Jun 21, 2023 | Marine fuel & lubricant news

A.P. Moller-Maersk (Maersk) is to retrofit an existing ship to a dual-fuel methanol powered vessel, believed to be the first such conversion in the industry capable of sailing using green methanol.

The engine retrofit is scheduled to be conducted in mid-2024, and it is the intention to replicate the conversion on sister vessels during their special surveys in 2027. Maersk has signed an agreement with MAN Energy Solutions (MAN ES) for retrofitting the engine.

Leonardo Sonzio, Head of Fleet Management and Technology, Maersk, said: “We have set an ambitious net-zero emissions target for 2040 across the entire business and have taken a leading role in decarbonising logistics. Retrofitting of engines to run on methanol is an important lever in our strategy. With this initiative, we wish to pave the way for future scalable retrofit programs in the industry and thereby accelerate the transition from fossil fuels to green fuels. Ultimately, we want to demonstrate that methanol retrofits can be a viable alternative to newbuildings. In 2021, we ordered the world’s first methanol-enabled container vessel following a commitment to the principle of only ordering newbuilt vessels that can sail on green fuels. Concurrently, we have explored the potential in retrofitting existing vessels with dual-fuel methanol engines. Having teamed up with MAN ES, we are now ready to demonstrate how retrofitting vessels with methanol dual-fuel capabilities can be done.”

Besides aiming to achieve net-zero in 2040, Maersk has set tangible near-term targets for 2030 to ensure alignment with the Paris Agreement and Science Based Targets initiative (SBTi) methodology. This translates to a 50% reduction in emissions per transported container in the Maersk Ocean fleet compared to 2020, and furthermore 25% of its container volume will by 2030 be transported using green fuels.

Replacing engine parts and thereby making the engine able to operate on methanol is considered a complex task, but only part of the larger retrofit operation.

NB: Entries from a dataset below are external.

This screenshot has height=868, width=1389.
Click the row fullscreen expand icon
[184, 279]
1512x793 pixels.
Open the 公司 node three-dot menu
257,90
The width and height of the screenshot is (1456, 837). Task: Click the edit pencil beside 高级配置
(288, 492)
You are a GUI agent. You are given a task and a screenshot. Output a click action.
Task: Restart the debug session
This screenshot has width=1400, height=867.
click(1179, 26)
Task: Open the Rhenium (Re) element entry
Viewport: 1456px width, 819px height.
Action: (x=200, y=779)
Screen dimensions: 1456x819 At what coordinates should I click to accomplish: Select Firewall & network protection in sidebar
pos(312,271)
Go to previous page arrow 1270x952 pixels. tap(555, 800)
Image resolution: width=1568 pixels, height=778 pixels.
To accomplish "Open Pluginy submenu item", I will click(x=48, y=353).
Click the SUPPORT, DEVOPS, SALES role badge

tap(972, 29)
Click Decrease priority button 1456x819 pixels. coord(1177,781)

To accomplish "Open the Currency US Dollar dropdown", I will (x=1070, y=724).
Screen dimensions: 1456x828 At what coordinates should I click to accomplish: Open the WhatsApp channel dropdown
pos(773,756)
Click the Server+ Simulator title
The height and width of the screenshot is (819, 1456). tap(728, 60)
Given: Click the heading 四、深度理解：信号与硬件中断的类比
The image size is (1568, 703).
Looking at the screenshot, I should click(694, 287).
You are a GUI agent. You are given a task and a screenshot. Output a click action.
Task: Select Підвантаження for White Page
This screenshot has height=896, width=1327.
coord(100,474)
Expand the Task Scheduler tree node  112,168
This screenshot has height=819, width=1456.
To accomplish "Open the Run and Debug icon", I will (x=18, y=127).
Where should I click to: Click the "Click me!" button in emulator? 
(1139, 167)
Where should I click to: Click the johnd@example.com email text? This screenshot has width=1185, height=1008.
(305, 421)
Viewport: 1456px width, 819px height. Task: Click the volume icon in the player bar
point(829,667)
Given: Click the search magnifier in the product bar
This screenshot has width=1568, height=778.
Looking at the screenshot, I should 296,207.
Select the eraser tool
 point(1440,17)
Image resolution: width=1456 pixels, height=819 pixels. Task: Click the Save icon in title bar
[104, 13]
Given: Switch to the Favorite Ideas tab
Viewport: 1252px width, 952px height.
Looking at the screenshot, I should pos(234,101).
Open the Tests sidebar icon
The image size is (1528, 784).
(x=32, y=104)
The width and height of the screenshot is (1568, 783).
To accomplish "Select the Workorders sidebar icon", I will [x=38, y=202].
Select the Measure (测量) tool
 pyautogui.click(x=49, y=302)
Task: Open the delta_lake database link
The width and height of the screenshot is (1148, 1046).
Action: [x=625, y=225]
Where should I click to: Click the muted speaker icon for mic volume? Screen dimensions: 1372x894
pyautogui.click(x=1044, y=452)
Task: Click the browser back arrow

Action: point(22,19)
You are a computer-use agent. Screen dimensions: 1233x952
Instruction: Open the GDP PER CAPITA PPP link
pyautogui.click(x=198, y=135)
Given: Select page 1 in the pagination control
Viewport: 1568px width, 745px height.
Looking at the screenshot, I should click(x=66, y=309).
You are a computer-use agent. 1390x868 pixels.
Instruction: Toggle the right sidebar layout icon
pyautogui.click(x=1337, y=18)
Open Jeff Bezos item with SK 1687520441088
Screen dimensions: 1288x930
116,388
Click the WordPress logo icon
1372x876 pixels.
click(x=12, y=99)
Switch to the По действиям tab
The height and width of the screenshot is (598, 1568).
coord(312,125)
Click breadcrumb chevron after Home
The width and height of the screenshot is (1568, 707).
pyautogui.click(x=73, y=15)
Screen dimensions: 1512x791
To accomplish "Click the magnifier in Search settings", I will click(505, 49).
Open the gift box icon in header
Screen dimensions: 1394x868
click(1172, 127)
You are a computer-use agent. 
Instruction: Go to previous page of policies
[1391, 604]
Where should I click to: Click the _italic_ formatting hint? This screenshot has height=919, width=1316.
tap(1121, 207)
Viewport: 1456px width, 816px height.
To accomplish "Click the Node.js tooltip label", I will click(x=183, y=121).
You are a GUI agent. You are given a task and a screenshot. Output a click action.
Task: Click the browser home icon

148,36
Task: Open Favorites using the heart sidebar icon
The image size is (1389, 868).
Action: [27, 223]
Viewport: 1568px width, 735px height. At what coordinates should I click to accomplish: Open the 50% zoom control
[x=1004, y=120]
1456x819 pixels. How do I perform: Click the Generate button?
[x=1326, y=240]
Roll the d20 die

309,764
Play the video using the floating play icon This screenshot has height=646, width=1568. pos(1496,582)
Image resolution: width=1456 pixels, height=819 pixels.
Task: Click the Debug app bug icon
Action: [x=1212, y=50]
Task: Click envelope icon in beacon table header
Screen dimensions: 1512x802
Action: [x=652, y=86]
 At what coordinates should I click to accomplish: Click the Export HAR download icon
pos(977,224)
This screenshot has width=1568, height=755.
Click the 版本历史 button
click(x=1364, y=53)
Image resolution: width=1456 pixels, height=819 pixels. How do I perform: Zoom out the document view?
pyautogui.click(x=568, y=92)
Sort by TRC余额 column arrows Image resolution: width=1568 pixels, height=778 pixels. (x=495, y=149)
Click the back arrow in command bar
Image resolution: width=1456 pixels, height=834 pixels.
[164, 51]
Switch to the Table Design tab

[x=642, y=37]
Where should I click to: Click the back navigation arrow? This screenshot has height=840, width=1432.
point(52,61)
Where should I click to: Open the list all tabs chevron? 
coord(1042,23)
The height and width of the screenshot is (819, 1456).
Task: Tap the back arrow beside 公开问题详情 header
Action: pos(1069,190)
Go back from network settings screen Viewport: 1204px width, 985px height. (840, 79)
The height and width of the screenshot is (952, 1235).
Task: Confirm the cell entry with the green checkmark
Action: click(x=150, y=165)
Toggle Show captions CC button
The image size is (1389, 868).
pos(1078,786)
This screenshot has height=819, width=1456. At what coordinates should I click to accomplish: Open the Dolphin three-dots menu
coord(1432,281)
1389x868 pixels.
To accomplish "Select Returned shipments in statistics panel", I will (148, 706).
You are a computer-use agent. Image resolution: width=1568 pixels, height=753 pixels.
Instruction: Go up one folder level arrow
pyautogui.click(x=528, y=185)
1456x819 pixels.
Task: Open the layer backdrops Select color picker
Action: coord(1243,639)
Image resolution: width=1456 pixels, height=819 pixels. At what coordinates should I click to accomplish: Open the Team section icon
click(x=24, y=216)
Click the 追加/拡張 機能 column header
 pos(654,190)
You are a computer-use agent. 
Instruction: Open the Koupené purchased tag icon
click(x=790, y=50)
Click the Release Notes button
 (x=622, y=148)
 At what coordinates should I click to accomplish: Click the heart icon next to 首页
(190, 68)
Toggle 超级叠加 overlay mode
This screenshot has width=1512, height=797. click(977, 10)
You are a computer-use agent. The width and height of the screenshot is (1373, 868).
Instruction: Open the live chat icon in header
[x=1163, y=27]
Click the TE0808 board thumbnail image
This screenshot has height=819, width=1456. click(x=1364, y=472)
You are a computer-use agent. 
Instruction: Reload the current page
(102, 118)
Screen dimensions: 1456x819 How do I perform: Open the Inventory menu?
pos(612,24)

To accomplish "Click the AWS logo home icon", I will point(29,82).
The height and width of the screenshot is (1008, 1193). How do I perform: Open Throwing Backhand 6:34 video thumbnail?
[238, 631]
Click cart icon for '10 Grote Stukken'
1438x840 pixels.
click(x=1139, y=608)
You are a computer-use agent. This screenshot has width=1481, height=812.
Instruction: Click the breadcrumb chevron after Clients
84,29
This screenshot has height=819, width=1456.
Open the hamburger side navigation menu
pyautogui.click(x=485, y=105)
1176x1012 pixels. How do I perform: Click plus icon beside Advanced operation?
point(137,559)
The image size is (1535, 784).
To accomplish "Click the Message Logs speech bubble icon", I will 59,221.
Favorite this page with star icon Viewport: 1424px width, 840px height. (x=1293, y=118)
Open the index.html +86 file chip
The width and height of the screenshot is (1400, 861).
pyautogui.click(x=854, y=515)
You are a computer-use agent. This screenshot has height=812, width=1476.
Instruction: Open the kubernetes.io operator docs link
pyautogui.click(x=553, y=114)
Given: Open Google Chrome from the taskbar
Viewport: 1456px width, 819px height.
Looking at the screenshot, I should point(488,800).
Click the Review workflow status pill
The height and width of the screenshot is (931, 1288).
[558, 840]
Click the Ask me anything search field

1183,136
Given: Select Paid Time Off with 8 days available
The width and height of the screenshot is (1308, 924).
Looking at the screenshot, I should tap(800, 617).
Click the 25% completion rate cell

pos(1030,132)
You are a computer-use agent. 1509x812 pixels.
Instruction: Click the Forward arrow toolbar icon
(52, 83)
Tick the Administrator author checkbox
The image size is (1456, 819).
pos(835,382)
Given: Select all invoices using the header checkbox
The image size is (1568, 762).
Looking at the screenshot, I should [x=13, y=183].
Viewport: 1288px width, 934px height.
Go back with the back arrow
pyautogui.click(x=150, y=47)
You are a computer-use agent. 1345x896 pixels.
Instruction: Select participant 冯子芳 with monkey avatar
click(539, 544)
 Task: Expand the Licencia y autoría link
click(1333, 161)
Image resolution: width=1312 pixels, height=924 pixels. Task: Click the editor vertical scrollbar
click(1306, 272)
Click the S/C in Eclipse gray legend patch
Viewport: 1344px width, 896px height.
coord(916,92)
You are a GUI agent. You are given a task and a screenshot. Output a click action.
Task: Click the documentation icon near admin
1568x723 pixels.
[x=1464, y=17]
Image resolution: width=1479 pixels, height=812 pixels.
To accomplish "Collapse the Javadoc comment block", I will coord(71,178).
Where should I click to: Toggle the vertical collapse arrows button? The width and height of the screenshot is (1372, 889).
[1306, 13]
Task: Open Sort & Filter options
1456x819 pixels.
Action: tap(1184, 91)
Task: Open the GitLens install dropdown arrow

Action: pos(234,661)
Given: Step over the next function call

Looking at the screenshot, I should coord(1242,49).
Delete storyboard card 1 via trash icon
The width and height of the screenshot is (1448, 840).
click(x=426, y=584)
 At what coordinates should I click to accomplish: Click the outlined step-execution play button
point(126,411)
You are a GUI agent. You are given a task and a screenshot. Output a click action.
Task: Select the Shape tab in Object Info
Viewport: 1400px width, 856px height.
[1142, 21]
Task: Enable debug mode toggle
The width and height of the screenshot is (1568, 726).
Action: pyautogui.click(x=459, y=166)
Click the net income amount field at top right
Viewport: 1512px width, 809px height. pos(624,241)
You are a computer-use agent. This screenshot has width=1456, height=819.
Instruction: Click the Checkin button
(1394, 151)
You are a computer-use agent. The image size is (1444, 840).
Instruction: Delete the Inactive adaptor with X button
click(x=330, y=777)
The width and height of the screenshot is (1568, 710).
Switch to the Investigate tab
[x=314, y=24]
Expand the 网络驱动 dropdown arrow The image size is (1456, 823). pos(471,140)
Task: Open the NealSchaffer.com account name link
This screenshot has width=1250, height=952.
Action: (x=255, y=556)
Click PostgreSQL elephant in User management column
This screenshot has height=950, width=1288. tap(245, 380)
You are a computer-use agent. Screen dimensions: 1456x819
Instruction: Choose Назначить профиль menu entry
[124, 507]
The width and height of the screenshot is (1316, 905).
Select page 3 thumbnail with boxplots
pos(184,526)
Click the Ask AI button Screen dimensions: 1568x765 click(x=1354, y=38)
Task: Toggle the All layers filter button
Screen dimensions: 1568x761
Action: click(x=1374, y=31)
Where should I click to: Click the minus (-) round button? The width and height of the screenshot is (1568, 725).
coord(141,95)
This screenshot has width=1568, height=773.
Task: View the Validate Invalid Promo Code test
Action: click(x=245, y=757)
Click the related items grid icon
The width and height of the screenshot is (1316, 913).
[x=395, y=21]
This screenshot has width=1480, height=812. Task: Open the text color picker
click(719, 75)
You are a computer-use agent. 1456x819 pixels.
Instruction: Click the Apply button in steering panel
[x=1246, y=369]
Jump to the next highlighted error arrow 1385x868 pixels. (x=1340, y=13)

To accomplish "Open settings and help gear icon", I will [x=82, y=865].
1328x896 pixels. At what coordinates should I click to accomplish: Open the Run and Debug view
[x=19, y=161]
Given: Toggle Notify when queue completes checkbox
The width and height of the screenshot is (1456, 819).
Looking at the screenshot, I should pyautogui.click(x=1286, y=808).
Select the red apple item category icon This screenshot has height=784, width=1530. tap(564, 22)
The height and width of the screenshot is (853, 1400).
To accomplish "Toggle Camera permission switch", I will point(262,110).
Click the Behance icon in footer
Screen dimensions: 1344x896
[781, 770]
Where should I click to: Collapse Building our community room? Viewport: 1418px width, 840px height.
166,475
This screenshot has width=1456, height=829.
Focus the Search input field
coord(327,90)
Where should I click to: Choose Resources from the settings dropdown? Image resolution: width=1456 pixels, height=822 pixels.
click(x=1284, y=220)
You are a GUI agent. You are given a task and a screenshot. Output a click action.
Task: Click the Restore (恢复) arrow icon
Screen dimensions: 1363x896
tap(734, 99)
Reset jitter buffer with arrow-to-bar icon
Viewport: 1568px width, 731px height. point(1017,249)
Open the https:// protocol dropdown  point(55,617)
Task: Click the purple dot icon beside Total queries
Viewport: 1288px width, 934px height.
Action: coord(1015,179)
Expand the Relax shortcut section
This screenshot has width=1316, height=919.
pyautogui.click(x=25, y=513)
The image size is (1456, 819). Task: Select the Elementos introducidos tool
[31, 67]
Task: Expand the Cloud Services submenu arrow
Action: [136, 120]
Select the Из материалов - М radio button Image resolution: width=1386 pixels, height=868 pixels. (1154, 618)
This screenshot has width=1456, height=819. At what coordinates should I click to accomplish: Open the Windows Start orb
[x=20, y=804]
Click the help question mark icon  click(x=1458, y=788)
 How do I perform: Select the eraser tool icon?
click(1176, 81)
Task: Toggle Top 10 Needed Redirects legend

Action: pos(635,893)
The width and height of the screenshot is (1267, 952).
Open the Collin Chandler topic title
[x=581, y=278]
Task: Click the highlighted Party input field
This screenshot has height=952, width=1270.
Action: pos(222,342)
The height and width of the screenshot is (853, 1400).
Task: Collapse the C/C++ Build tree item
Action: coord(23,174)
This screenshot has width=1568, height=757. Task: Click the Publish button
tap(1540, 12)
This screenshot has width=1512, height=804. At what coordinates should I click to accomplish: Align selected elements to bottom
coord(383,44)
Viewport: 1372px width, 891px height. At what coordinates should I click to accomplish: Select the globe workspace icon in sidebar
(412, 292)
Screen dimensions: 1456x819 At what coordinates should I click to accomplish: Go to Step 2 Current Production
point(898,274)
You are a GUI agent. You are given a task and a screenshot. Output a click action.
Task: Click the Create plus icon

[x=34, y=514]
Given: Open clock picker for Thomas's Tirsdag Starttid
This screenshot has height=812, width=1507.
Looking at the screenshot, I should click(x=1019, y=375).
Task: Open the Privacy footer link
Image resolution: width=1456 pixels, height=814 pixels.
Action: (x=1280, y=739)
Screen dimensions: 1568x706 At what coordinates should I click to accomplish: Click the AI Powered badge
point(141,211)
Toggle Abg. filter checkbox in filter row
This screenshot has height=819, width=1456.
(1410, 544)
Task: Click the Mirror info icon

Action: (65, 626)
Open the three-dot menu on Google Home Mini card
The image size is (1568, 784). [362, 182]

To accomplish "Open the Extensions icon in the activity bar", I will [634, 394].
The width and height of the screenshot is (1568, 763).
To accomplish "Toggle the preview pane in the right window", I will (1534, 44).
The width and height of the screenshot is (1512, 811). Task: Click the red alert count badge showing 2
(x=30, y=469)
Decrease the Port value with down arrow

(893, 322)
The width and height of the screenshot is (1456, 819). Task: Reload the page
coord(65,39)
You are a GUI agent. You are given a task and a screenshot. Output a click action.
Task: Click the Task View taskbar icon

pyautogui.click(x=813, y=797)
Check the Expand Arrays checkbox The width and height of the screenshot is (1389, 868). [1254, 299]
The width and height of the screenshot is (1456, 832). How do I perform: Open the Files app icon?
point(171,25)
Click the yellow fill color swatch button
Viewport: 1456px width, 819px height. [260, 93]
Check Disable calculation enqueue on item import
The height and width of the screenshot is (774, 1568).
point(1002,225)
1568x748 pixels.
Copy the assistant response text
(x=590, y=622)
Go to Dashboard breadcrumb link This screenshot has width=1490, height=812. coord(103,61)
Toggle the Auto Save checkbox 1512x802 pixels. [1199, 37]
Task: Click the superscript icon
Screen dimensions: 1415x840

For instance, new fuel tanks, fuel preparation room and fuel supply system are also part of the retrofit for green methanol.

Ole Graa Jakobsen, Head of Fleet Technology, responsible for the retrofit project at Maersk said: “Detailed engineering for the first retrofit is ongoing and the actual implementation will take place in the middle of 2024. Meanwhile, discussions with potential yards are ongoing.”

Maersk currently operates more than 700 vessels, of which around 300 are owned by Maersk.